# Gosling Question



## thibodeaux (Mar 17, 2014)

Any idea on there to type of goslings they maybe? I know different kind of geese & come down to thinking maybe the little dark one is Toulouse are African and the little yellowish one is a white embden... But doesn't it have a little color on it's back as a goslings? Ugh maybe both are Pilgrim.. I didn't see a knob for it to be African... Ugh l just know... I can add more pictures if need be 

Sent from my SPH-D710 using Goat Forum mobile app


----------



## spidy1 (Jan 9, 2014)

I'm no expert, but Toulouse have orange bills, so I'm thinking Chinese on the dark one and Embden on the light one-it looks just like my Embden when he was tiny! Note: Embden geese have very dark blue eyes!!!


----------



## thibodeaux (Mar 17, 2014)

spidy1 said:


> I'm no expert, but Toulouse have orange bills, so I'm thinking Chinese on the dark one and Embden on the light one-it looks just like my Embden when he was tiny! Note: Embden geese have very dark blue eyes!!!

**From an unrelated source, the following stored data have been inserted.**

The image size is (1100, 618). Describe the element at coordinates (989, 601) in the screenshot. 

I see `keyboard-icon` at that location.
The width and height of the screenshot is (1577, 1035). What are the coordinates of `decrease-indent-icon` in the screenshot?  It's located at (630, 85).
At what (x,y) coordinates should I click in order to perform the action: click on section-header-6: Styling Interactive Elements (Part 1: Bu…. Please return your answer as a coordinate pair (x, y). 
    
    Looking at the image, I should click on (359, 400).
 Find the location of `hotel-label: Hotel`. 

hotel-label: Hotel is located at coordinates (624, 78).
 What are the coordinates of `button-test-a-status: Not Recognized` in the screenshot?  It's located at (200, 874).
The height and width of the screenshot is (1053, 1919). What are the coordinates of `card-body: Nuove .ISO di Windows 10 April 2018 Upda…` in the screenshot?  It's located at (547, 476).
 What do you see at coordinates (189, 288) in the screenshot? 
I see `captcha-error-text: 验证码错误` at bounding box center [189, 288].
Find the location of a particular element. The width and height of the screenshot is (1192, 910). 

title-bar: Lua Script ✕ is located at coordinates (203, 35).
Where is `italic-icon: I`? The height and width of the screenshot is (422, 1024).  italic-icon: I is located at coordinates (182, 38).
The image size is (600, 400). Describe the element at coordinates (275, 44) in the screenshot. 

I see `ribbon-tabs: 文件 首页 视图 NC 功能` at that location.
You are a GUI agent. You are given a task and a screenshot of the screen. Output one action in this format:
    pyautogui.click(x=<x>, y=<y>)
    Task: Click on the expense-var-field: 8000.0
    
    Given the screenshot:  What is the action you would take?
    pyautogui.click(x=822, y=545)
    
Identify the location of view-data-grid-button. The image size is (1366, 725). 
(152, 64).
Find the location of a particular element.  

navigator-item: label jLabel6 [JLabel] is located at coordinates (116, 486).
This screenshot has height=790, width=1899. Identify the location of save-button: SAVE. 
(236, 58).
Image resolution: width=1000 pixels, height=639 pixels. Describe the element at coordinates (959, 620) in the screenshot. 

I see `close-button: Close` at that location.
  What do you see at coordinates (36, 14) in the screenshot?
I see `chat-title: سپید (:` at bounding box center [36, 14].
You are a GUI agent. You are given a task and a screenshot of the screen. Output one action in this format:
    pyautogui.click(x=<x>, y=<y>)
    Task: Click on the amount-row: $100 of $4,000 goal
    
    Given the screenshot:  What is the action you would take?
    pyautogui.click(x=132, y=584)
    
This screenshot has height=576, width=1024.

I have talked to someone who raises Toulouse, I asked her & said their bill is black when young & orange when older...

I don't think it's chinese I was told Chinese 
& African has some kind of knob & there is no knob, but I'm like you not a expert..

The little yellow one's eyes are really so dark I never thought to see if she/he has blue eyes, thanks for the information tomorrow I'm going to have to look! 

I guess it's just a waiting game, wish the type was on the box.. :-(

Sent from my SPH-D710 using Goat Forum mobile app


----------



## goathiker (Apr 14, 2011)

The knob on the African and Chinese doesn't come in until they are about 4 to 6 months old.


----------



## thibodeaux (Mar 17, 2014)

goathiker said:


> The knob on the African and Chinese doesn't come in until they are about 4 to 6 months old.


Oh okay, thank you

Sent from my SPH-D710 using Goat Forum mobile app


----------



## Karen (Jun 22, 2010)

Yeah, it's pretty much a "wait and see" at this age! What kind are they? 100% Cute!


----------



## thibodeaux (Mar 17, 2014)

Karen said:


> Yeah, it's pretty much a "wait and see" at this age! What kind are they? 100% Cute!


Still so young thought 
But you can't change what they are, so my waiting begins. I'm still waiting on my ducks,turkeys,and now them so it's just another to add. I kbow what there are just not there sex 

Sent from my SPH-D710 using Goat Forum mobile app


----------